Kopfschüttelnd drehte sich Bakura wieder zurück, nur um festzustellen, daß ihn sein Hikari zuckersüß anlächelte – und zwar haargenau 10cm vor seiner eigenen Nase! Die Situation kam ihm gefährlich bekannt vor, nur war sie diesmal völlig verquer und behagte dem Grabräuber gar nicht.

Zu allem Überfluss änderte sich der Gesichtsausdruck fast schon lasziv, als Ryou die Augen halb schloss und mit leicht geöffneten Lippen näher kam. Bakuras Augen weiteten sich in blanker Panik.

„Jetzt schuldest du mir etwas", flüsterte der sonst so ruhige Junge seiner dunklen Hälfte in einer gefährlich zweideutigen Tonlage ins Ohr. Dieser hätte schwer geschluckt, wenn er auch nur noch einen Tropfen Spucke im Mund gehabt hätte, und so sah er ohne zu schlucken dabei zu, wie sein ‚Licht' von diesem beängstigenden Extrem wieder in seine alte Rolle verfiel und mit dem typisch unschuldigen Lächeln zu Yugi herübersah.

„Leute lasst uns schnell weiterspielen. Mit etwas Glück könnte jetzt jeder der als nächstes dran ist, dieses verfluchte Spiel beenden." Ohne eine Antwort abzuwarten, griff er nach dem Arm seines Freundes und zog diesen zum Spielbrett zurück.

Ein leises Chuckeln erklang hinter dem völlig verstörten Grabräuber.

„Na? Hat dich dein Hikari bei den E..."

„KLAPPE!" schnitt Bakura dem Pharao vor plötzlich aufsteigender Wut kochend das Wort ab. Dieser honorierte den Ausbruch mit einem mitfühlenden Schultertätscheln, wobei er sich sein Kichern hart zu unterdrücken bemühte.

„Wie ich dir sagte, Grabräuber, wir reifen aneinander... Und nun hoch mit dir, daß wir das hier endlich hinter uns bringen. Danach kannst du dich wieder vor ihm in deinem Ring verkriechen..."

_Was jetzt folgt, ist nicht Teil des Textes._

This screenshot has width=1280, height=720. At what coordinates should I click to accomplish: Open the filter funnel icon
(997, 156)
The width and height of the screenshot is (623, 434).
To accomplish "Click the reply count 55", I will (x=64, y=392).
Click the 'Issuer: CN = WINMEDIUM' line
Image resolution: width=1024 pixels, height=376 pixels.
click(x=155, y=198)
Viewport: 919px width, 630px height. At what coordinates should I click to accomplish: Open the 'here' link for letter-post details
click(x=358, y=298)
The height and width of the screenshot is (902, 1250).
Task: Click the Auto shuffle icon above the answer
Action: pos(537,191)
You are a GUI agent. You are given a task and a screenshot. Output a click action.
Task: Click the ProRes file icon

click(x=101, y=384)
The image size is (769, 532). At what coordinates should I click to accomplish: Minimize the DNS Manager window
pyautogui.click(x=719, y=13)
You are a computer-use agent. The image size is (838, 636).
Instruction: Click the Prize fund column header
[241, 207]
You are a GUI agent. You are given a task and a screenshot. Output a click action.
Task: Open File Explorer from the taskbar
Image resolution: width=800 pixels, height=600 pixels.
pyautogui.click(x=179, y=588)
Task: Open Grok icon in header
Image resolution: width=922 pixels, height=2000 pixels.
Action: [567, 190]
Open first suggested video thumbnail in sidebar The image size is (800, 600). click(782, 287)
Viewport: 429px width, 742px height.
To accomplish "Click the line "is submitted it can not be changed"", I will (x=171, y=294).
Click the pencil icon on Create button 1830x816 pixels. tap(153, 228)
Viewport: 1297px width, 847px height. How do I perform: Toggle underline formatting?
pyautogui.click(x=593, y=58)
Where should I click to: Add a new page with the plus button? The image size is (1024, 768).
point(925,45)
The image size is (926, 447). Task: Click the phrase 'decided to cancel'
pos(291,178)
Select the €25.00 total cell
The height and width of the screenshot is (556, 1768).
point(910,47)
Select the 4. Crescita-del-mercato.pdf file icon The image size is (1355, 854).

„WER SAGT, DAß ICH DAS TUE! Bakura stand wie ein geölter Blitz mit einem Mal Aug in Aug mit dem Pharao und ließ ein wütendes Knurren hören, welches Yami jedoch nur lässig mit einem Schulterzucken zur Kenntnis nahm. Mit einem „Dann ist's ja gut..." ließ er Bakura stehen und setzte sich zu Yugi.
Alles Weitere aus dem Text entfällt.